Lire l’évangile du dimanche V du temps ordinaire C (Lc. 5,1-11)

Si nous faisons un peu de mémoire, l’évangile de la semaine dernière nous avait décrit la réaction des compatriotes de Jésus, ils n’ont pas voulu croire à sa prédication, ils l’ont chassé de la synagogue et voulu le faire mourir.

Mais tous les autres chemins étaient ouverts pour le Seigneur, là où la synagogue fermait ses portes, Il allait prêcher aux gens au bord d’un lac, en plein air et, comme nous dit l’évangile d’aujourd’hui, « la foule se pressait autour de lui pour écouter la parole de Dieu ».

C’est le matin, probablement de bonne heure, comme si l’évangile nous faisait apercevoir même la fraîcheur matinale du rivage. Simon, qui avait eu une mauvaise nuit de travail, se trouve là avec ses associés, car une des deux barques lui appartenait, et ils lavaient leurs filets. Le Seigneur lui demande sa barque pour faire d’elle sa chaire de prédication.

Simon connaissait déjà Notre Seigneur, il était parmi les premiers disciples. Il avait déjà été témoin de quelques miracles de Notre Seigneur, dont la guérison de sa belle mère et Jésus avait même été son hôte chez lui à Capharnaüm. Simon connaît Jésus et le pouvoir de sa Parole et son pouvoir de guérir.

C’est pour cela que Jésus, après avoir donné congé à la foule, s’adresse à lui et commande, lui « donne l’ordre » de s’éloigner encore plus loin de la côte, « d’avancer au large et de jeter leurs filets pour la pêche ».

Les filets utilisés par les pêcheurs de la mer de Galilée (ou Génésareth, comme dit l’évangile) étaient un système à trois filets, chacun mesurant entre 400 et 500 mètres, c’étaient donc des grands filets et on les jetait à une bonne profondeur. Pour ce faire, on avait besoin d’au moins 4 hommes.

Il était humainement difficile de ramasser des poissons le matin, car c’est la nuit le temps propice pour la pêche comme industrie.

Mais l’élection de Simon et sa vocation exigent la foi, même si cela n’est pas encore compréhensible ou qu’on le considère comme impossible, Simon le fera.

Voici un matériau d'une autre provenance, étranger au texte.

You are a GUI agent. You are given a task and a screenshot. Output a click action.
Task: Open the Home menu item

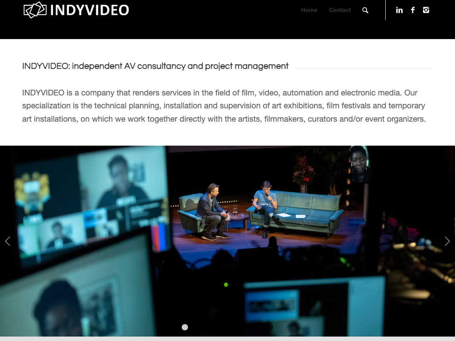pyautogui.click(x=309, y=10)
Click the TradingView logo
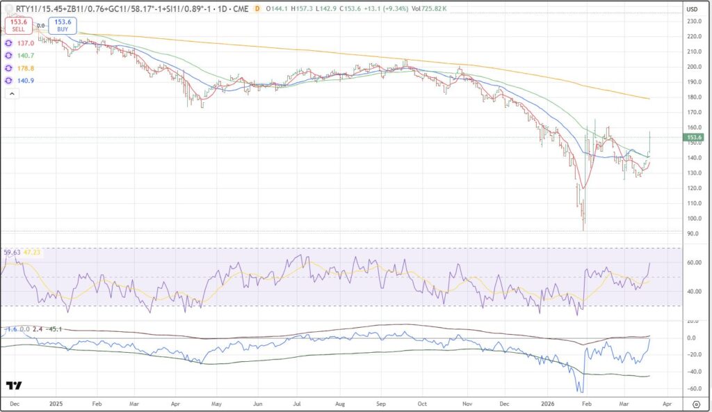 click(x=13, y=386)
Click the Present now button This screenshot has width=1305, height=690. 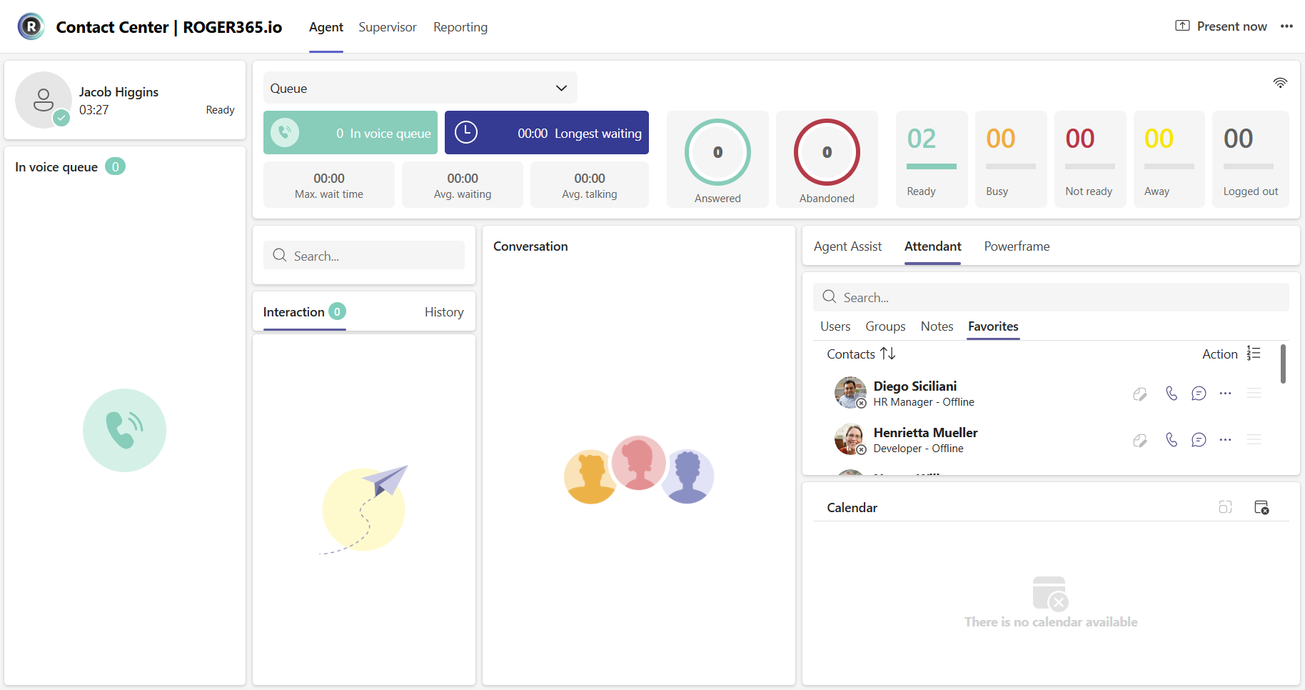[x=1221, y=26]
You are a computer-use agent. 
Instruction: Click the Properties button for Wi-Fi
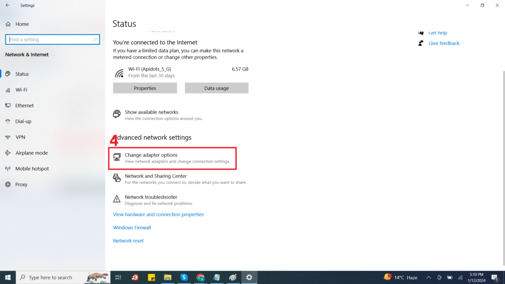coord(144,88)
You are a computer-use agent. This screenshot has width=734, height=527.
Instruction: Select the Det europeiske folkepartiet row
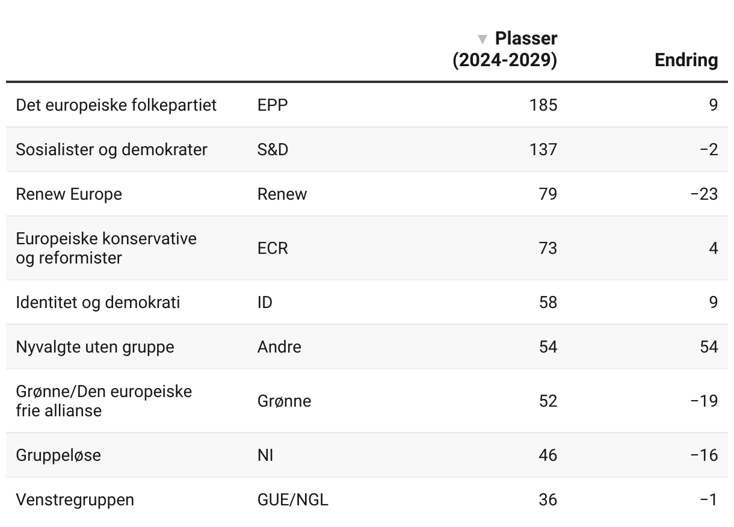click(x=367, y=105)
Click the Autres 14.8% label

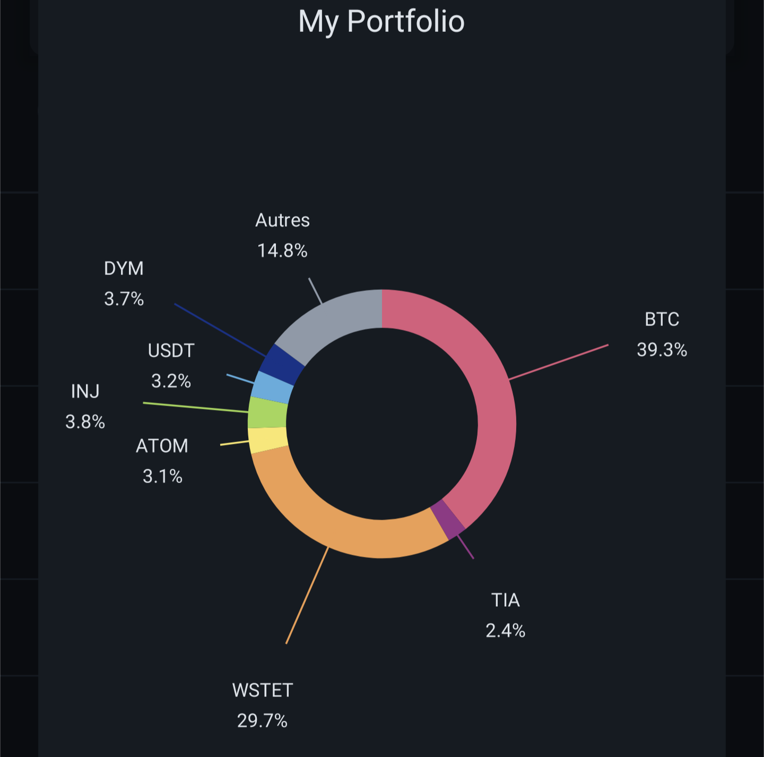pos(282,235)
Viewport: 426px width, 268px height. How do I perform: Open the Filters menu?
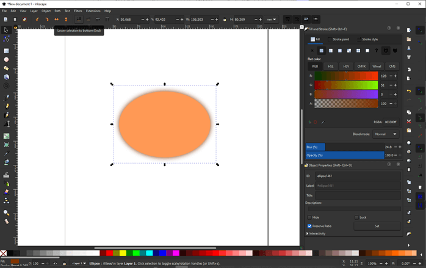pos(78,11)
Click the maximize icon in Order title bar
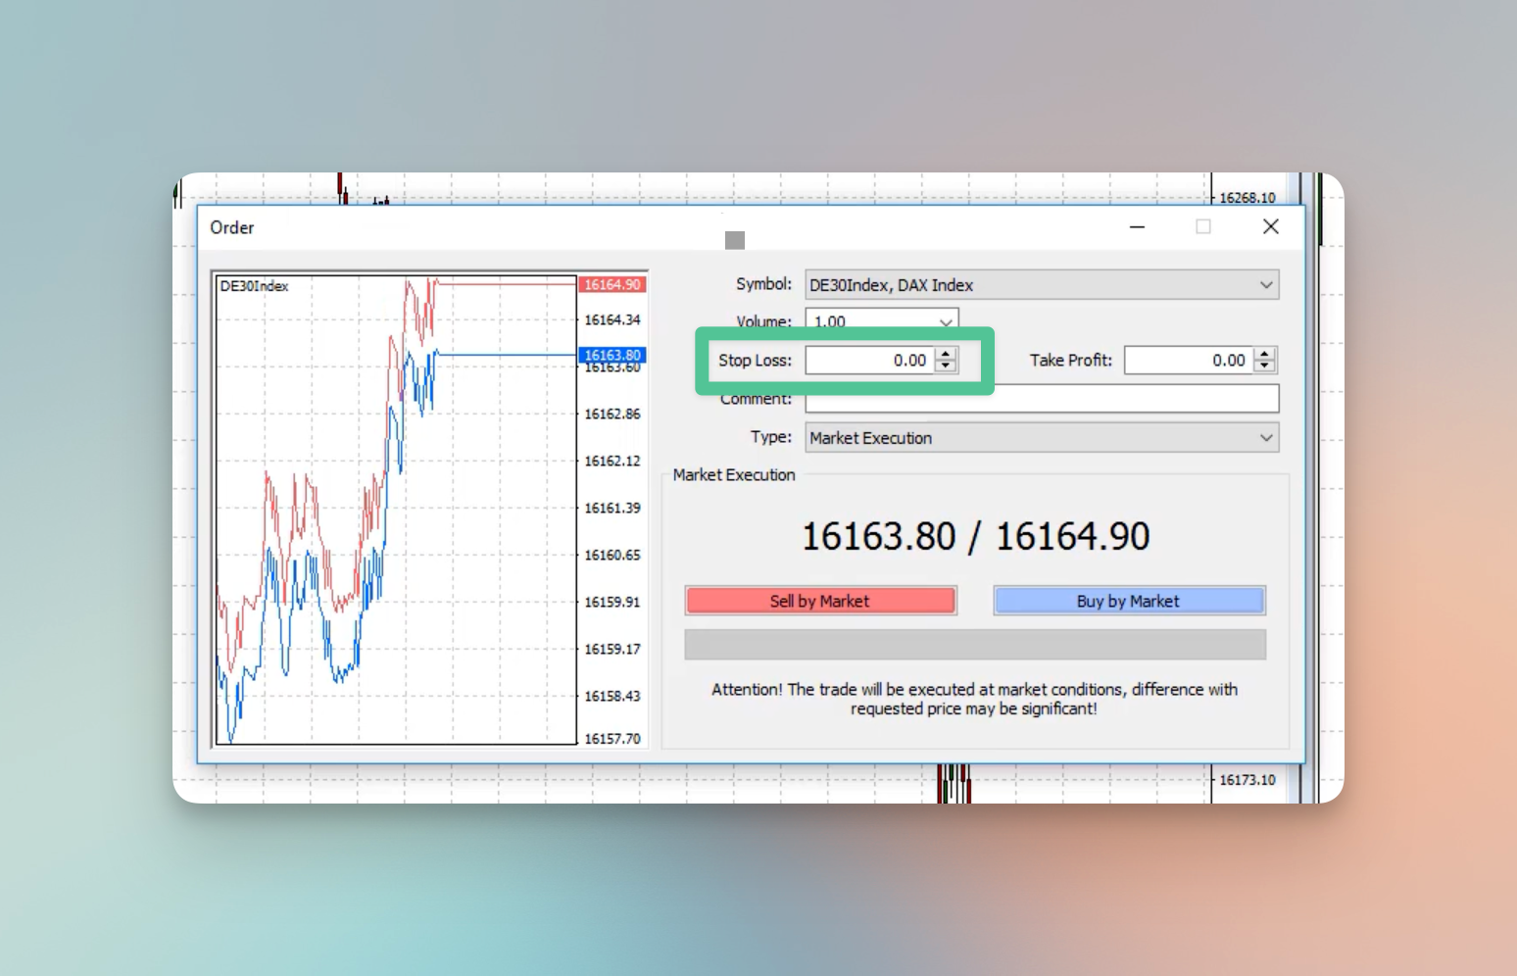The image size is (1517, 976). (1203, 227)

Il s’agit d’avoir la foi, comme la foi d’Abraham qui a cru, dit saint Paul,  espérant contre toute espérance (Rom. 4,18).

« Sur ta parole, je vais jeter les filets » et cette foi de Pierre sera largement récompensée. 

Il est intéressant de considérer ici, que Simon n’avait exigé aucun signe du Seigneur auparavant ; il n’a pas demandé un miracle, mais il en reçoit un qui s’adapte à sa vie, à sa situation, à son intelligence et à sa future vocation.

Un commentateur de cet évangile nous explique bien cet aspect : Disons, par exemple, qu’on trouve quelqu’un qui est un grand scientifique ou un philosophe, un grand médecin. Son épouse ne s’étonnera pas des grandes connaissances de son mari ; mais si un jour, son mari arrive à lui montrer qu’il est encore meilleur cuisinier qu’elle, cela peut faire qu’elle sera désormais pleine d’admiration pour lui et étonnée de ses qualités qu’elle ignorait.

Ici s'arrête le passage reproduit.